Selective serotonin reuptake inhibitors and brain hemorrhage: a meta-analysis

Daniel G Hackam et al. Neurology. .

Abstract

Objective: We synthesized the epidemiologic evidence concerning selective serotonin reuptake inhibitor (SSRI) exposure and the risk of CNS hemorrhage.

Methods: We searched for controlled observational studies comparing SSRI therapy with a control group not receiving SSRIs. We used DerSimonian and Laird fixed effect models to compute summary risk associations.

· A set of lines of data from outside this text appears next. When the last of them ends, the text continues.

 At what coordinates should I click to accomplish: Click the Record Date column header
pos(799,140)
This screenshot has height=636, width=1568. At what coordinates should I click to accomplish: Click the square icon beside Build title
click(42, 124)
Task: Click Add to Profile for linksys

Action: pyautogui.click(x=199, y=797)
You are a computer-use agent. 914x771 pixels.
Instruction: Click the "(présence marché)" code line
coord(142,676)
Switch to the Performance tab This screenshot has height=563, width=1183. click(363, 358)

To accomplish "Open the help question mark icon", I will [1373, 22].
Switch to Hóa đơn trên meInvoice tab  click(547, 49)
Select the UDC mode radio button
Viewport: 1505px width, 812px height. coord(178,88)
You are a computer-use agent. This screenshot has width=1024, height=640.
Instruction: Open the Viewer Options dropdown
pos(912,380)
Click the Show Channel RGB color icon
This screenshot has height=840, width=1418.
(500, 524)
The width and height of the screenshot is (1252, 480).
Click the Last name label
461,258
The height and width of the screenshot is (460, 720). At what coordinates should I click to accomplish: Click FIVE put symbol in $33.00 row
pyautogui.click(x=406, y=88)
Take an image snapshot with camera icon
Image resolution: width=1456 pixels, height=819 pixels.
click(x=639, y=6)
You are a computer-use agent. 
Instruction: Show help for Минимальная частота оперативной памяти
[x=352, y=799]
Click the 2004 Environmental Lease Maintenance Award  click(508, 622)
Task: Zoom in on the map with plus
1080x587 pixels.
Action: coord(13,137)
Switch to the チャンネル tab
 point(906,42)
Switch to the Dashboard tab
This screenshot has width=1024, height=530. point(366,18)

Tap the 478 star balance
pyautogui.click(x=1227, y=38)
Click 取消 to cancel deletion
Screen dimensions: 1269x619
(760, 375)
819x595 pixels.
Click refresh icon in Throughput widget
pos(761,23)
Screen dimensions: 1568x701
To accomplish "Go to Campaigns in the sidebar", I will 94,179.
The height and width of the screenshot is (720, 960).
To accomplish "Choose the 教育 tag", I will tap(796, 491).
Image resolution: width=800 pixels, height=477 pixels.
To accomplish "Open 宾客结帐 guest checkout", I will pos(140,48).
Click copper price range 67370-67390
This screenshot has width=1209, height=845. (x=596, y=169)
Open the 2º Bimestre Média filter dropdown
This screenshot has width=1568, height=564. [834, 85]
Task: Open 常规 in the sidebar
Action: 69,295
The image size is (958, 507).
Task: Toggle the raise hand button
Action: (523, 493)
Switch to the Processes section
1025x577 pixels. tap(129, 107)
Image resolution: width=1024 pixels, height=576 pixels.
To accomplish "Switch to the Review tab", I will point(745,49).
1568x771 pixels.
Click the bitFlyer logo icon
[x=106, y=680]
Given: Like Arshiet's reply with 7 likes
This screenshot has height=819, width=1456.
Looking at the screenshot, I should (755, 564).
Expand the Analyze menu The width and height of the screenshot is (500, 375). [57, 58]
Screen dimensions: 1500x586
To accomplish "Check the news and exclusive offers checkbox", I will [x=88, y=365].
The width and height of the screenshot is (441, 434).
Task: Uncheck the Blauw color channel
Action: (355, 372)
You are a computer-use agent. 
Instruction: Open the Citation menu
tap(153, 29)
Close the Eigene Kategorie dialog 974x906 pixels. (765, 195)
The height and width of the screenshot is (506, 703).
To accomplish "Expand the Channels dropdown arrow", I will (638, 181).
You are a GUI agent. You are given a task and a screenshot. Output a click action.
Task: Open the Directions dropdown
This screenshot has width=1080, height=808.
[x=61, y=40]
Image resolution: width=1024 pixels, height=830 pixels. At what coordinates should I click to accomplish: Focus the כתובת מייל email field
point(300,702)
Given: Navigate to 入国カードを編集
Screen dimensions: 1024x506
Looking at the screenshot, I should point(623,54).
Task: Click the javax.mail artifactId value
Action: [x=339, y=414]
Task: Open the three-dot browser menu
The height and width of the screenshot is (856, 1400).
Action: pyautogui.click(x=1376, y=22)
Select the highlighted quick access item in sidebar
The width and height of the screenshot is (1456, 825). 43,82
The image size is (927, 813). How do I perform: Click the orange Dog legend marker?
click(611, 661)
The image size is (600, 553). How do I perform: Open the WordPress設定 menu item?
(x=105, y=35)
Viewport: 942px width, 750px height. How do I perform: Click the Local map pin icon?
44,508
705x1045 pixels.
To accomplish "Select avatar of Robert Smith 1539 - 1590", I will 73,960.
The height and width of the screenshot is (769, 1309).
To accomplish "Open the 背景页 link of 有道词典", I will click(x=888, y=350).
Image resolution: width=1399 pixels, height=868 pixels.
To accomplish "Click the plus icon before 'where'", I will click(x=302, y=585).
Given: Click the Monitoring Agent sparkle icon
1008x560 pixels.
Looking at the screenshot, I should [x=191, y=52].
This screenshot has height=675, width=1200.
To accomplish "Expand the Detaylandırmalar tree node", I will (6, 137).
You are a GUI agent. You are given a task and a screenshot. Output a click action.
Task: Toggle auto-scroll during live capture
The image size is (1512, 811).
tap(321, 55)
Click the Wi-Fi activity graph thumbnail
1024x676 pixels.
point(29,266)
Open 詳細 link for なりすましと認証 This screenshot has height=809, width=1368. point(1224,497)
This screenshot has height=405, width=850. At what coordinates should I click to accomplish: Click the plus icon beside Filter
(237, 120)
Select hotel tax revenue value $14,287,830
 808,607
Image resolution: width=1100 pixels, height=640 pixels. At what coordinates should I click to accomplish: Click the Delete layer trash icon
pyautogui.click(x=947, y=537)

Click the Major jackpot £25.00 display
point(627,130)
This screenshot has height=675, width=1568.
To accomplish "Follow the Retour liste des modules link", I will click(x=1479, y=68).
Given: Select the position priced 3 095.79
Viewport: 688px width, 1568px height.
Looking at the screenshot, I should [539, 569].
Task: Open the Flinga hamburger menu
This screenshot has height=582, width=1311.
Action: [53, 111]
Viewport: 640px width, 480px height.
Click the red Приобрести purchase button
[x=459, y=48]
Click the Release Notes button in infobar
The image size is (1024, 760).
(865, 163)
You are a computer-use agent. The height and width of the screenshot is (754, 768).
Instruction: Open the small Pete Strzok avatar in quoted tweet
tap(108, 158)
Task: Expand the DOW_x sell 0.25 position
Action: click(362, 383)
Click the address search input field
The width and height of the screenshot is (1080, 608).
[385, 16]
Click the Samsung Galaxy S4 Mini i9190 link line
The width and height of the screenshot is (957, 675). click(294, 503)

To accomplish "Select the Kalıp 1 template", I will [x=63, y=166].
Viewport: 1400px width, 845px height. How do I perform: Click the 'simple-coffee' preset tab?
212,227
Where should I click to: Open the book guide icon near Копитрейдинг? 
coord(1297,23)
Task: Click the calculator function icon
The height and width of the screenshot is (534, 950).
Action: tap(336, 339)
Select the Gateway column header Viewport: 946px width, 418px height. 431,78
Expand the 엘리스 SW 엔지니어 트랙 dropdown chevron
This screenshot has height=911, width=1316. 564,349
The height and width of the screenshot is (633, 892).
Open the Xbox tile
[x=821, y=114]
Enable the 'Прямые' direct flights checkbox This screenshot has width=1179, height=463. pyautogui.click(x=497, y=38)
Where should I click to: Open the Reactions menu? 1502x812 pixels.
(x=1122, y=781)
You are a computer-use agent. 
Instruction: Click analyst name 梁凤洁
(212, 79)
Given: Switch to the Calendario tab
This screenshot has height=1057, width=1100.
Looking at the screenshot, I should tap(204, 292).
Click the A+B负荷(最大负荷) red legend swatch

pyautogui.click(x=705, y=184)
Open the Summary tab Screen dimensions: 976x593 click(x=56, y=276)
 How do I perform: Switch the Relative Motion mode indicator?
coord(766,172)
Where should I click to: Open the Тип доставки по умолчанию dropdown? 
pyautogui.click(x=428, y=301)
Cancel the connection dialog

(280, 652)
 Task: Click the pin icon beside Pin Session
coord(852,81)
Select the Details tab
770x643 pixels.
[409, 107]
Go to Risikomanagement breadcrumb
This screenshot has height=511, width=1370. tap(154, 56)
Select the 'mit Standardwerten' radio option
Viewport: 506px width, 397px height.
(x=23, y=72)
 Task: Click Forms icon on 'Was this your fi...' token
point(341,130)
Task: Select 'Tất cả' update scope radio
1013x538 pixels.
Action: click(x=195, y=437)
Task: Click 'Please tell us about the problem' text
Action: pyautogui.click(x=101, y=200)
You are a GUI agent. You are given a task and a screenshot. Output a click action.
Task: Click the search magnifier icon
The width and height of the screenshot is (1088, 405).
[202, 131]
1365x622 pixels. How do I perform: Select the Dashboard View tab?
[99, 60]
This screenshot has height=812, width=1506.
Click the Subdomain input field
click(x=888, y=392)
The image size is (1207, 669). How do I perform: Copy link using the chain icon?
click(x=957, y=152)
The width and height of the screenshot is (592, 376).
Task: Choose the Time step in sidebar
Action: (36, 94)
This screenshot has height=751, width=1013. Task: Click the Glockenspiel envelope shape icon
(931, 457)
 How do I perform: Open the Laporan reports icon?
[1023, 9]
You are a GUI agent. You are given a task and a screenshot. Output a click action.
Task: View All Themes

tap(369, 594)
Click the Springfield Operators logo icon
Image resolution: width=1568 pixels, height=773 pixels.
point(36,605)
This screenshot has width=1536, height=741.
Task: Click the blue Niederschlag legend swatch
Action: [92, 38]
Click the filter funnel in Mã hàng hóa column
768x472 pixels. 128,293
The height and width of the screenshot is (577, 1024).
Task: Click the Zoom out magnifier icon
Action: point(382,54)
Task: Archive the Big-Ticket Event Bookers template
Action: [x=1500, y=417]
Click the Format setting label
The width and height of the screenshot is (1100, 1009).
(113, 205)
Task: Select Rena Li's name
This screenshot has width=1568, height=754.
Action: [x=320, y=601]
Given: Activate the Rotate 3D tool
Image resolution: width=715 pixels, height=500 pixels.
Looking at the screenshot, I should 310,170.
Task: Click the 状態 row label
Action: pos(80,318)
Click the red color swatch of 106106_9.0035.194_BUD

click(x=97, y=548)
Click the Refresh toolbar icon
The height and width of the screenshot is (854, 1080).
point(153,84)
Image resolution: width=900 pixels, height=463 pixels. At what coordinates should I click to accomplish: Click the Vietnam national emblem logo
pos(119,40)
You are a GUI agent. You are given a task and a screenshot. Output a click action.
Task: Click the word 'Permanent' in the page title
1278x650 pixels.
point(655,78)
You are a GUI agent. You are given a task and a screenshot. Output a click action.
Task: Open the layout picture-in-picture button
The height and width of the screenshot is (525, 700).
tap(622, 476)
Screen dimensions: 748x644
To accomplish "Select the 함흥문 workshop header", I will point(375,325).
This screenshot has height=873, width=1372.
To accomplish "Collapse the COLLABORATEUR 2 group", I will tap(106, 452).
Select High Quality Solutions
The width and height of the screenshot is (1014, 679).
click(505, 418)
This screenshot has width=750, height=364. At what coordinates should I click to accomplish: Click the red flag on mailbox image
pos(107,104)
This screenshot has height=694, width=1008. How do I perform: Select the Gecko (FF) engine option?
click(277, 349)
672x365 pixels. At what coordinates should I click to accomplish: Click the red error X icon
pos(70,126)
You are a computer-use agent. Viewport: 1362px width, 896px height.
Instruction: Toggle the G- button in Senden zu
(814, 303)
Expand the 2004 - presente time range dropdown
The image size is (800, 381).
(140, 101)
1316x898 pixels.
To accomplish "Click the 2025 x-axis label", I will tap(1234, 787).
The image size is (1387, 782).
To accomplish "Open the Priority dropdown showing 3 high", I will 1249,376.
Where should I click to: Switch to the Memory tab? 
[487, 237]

Results: Intracranial hemorrhage was related to SSRI exposure in both unadjusted (rate ratio [RR] 1.48, 95% confidence interval [CI] 1.22-1.78) and adjusted analyses (RR 1.51, 95% CI 1.26-1.81). Intracerebral hemorrhage was also associated with SSRI exposure in both unadjusted (RR 1.68, 95% CI 1.46-1.91) and adjusted (RR 1.42, 95% CI 1.23-1.65) analyses. In a subset of 5 studies (3 of intracranial hemorrhage and 1 each reporting hemorrhagic stroke and intracerebral hemorrhage), SSRI exposure in combination with oral anticoagulants was associated with an increased risk of bleeding compared with oral anticoagulants alone (RR 1.56, 95% CI 1.33-1.83). When all studies were analyzed together, increased risk was seen across cohort studies (1.61, 95% CI 1.04-2.51), case-control studies (odds ratio [OR] 1.34, 95% CI 1.20-1.49), and case-crossover studies (OR 4.24, 95% CI 1.95-9.24).

Conclusions: SSRI exposure is associated with an increased risk of intracerebral and intracranial hemorrhage, yet given the rarity of this event, absolute risks are likely to be very low.